Ufukta, gün ışığının altında tütüyormuşçasına dalgalanıp duran mavi çizginin su olduğunu sanıyordu ama belki bir yarım saat daha yürümesi gerekiyordu oraya kadar. Alnından aşağıya süzülen terleri silerek ilerlerken beyazlığın ortasında küçük kahverengi noktaları fark etti. Yürümeye başladığı
andan bu yana beyaz ve pembenin çeşitli tonları dışında hiçbir renk gözüne çarpmamışken bu kahverengi, koyu gri noktalar şaşırttı onu. Epeyce de çoktular ve suların olduğunu düşündüğü yere doğru sayıları da gittikçe artıyordu lekelerin.
Adımlarını biraz daha hızlandırıp en yakınındaki cisimlerin yanına yürüdü. Gördüğü şeyin ne olduğunu tam anlayamadı önce. Bir tutam tüy, rüzgarla birlikte dalgalanan bir yumak pamuk kozalarına benziyordu. İyice yanlarına geldiğinde bunların ölü flamingo yavruları olduğunu gördü. Boyunlarını kıvırmışlar, ayaklarını karınlarına çekip ölmüşlerdi!..
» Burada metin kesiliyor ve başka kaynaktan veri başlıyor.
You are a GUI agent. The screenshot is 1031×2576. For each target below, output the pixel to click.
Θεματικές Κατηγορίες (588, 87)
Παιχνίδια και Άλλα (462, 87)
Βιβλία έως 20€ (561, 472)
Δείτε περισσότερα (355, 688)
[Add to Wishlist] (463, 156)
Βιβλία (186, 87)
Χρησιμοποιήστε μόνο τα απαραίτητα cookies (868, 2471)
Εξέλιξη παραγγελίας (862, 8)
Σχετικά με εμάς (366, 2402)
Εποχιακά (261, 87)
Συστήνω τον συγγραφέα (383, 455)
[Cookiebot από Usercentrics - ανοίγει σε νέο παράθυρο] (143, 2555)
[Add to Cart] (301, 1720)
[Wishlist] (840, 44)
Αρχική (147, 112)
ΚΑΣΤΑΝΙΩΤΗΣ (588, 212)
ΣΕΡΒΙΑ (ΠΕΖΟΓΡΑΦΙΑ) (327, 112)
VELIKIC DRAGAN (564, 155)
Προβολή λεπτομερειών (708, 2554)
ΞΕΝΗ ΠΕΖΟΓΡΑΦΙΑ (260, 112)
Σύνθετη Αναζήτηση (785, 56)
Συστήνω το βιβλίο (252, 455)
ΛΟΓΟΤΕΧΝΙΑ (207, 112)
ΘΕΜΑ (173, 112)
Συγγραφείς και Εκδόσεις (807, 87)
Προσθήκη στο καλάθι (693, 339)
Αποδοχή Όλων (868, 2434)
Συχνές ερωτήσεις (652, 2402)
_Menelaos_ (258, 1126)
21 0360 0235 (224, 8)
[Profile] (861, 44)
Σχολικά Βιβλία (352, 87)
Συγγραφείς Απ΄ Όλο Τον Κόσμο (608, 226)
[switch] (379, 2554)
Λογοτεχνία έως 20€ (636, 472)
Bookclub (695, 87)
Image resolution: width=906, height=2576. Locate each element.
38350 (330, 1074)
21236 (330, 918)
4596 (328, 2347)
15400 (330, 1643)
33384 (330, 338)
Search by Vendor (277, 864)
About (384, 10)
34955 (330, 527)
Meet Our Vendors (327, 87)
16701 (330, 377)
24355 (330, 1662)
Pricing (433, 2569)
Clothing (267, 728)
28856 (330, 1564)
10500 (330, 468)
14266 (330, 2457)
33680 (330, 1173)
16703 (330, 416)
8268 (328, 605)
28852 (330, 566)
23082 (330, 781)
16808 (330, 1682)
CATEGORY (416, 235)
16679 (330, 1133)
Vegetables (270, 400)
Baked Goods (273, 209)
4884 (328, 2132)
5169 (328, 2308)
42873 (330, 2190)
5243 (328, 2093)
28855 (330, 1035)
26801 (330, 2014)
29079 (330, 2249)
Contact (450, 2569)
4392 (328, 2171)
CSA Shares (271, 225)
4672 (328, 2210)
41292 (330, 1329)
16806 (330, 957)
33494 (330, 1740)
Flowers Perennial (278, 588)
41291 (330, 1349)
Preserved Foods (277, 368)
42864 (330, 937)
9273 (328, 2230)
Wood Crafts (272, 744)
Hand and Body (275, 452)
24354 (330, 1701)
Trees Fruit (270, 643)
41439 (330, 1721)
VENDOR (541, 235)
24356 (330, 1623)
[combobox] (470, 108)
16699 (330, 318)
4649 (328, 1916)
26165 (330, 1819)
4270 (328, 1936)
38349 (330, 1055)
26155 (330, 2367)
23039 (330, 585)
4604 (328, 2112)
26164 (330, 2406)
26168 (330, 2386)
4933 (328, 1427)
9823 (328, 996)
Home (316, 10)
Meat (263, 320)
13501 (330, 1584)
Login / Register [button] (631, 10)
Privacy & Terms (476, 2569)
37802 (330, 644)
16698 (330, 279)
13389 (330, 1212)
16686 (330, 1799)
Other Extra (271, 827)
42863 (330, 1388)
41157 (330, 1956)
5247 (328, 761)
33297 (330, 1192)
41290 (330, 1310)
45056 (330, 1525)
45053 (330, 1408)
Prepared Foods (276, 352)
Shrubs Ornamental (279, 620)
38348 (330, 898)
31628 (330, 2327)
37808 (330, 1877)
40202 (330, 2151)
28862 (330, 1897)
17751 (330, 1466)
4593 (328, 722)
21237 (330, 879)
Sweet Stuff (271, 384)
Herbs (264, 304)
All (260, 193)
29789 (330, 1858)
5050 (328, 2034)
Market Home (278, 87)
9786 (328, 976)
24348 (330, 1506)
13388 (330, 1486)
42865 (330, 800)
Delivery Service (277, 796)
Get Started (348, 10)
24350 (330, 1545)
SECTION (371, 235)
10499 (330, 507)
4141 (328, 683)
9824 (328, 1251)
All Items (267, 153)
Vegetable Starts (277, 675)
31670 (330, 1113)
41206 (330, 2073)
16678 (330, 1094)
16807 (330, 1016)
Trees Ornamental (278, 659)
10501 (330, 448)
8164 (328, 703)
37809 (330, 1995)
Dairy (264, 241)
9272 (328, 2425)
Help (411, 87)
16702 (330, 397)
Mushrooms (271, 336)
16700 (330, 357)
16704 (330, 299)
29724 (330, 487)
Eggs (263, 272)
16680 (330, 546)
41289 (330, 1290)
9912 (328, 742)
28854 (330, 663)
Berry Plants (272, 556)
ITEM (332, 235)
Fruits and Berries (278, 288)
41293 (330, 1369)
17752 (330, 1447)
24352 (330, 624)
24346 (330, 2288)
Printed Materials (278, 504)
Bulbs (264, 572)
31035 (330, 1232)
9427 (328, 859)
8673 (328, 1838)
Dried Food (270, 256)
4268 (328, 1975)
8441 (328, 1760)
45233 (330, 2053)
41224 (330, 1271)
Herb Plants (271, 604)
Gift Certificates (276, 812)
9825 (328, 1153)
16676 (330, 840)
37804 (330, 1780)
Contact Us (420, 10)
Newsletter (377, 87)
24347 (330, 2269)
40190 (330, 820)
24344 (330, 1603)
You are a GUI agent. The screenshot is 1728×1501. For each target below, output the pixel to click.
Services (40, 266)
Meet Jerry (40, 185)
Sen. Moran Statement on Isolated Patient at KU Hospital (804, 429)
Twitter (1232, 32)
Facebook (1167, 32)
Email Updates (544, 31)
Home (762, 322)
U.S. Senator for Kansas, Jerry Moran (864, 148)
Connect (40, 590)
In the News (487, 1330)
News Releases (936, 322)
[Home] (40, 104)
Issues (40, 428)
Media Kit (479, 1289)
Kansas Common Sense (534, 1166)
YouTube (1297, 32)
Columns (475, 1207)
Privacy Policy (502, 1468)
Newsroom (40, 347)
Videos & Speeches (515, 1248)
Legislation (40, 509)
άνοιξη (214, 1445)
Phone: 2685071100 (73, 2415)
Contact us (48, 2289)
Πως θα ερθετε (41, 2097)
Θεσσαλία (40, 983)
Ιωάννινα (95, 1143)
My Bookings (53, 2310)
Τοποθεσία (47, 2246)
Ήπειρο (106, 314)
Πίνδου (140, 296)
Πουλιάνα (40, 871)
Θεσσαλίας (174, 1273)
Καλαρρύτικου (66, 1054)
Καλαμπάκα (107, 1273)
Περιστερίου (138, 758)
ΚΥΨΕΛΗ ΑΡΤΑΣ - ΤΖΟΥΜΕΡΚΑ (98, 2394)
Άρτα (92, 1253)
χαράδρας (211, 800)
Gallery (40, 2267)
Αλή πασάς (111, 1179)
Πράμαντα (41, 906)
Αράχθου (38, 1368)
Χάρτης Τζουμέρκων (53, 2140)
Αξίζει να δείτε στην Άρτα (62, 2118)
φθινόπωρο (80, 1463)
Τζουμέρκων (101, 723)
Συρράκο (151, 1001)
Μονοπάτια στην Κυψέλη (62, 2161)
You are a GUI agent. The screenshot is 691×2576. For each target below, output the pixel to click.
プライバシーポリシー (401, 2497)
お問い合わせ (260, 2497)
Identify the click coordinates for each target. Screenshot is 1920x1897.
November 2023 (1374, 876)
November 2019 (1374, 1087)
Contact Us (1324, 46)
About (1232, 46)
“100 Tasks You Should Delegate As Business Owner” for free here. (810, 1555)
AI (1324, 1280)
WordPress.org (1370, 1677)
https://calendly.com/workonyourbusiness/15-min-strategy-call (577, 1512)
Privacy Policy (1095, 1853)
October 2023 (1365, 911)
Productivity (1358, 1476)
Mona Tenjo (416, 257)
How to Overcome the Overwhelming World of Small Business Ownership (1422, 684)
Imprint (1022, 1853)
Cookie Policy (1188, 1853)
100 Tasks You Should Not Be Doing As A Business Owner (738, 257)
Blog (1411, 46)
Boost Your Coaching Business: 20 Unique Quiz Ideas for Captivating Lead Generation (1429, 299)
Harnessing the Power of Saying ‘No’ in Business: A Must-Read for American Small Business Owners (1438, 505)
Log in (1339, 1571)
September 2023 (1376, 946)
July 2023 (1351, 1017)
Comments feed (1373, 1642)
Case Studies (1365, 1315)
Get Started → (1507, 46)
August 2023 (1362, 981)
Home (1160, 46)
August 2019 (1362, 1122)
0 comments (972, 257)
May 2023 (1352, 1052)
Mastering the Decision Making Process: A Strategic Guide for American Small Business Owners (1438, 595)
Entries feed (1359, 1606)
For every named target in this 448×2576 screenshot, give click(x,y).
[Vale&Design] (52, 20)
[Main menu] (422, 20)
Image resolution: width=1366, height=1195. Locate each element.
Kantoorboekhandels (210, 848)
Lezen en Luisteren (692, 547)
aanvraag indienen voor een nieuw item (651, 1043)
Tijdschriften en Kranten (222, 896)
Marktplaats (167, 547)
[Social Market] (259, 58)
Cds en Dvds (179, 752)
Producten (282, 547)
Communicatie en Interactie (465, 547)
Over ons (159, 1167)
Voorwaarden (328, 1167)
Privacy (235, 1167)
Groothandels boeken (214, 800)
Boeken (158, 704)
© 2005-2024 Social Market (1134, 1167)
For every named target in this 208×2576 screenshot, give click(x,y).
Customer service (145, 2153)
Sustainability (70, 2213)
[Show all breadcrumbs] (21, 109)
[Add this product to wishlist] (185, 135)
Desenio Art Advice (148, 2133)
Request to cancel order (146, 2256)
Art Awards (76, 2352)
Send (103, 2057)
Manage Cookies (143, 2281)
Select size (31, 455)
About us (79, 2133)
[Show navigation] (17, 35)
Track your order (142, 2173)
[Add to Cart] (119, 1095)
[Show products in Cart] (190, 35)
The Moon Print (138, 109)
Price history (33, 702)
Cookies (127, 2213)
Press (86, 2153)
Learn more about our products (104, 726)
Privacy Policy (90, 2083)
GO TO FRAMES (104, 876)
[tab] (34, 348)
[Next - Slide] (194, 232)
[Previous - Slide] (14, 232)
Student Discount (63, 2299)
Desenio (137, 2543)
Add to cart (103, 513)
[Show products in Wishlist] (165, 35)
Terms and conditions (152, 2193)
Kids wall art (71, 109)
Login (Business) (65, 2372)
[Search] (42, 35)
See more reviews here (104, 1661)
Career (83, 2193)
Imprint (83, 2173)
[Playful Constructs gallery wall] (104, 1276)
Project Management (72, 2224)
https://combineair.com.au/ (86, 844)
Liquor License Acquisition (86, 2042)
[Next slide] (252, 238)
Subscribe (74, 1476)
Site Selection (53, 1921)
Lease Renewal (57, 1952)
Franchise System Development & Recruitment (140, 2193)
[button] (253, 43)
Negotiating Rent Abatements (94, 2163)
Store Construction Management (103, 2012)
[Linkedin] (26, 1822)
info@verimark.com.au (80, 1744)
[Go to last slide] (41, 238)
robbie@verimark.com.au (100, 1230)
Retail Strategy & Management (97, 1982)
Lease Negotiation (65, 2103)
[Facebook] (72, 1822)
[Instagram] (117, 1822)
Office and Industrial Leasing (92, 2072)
Onlarcasını gördü etrafında, çekilen sudan kalan tuzların üzeri yavru flamingo ölüleri ile doluydu! Göl bir flamingo mezarlığını andırıyordu! İçinin acıdığını, boğazına bir şeylerin düğümlendiğini hissetti. Bir ufuk çizgisinde görünen maviliğe, bir ayaklarının dibinde yatan ölü kuşlara baktı. Çekilen suya ulaşamadan açlıktan, susuzluktan öldüklerini anladı yavruların. Onları geride ölümün kollarına bırakırken anne babalarının çaresizlikleri geldi gözlerinin önüne. Üç ayağı bir kenara attı. Oturdu yere. Fotoğraf makinesini boynundan indirip uyuyormuş gibi yatan kuşların yanına uzandı ve deklanşöre bastı ardı ardına.
Flamingoların güzelliğini çekmek için gelmişken onların yavrularının hazin sonlarını fotoğraflıyordu şimdi. Bu vahşeti, bu kederi fotoğraflamak, sessiz sedasız ölüp giden onlarca flamingo yavrusunun son çığlıklarını herkese ulaştırmak, onlar için, her gün bir güzelliği yok olup giden dünya için, tüm canlılar için yapabileceği tek şeydi artık! *** Akdeniz Havzası’nda en büyük kuluçka kolonisine ev sahipliği yapan Tuz Gölü’ne her yıl on binlerce flamingo geliyor. Gölde sucul canlılarla beslenip kuluçkaya yatan flamingoların yaşam alanları küresel ısınma, yanlış su-tarım politikaları yüzünden suların çekilmesi ile her geçen yıl daralıyor. Yapılan araştırmalarda çekilen sulara kadar ulaşamayacak kadar güçsüz olan onlarca yavru flamingonun susuzluk, açlık ya da hastalıktan öldüğü tespit edildi. Geçtiğimiz günlerde flamingo fotoğrafı çekmek için Tuz Gölü’ne giden Fotoğraf Sanatçısı Emel Gülseren Sarıgül, onlarca ölü flamingo yavrusu ile karşılaştı. Sarıgül bu ürkütücü tabloyu “Tuz Gölü, bir flamingo mezarlığına dönüşmüş durumda” diye anlattı.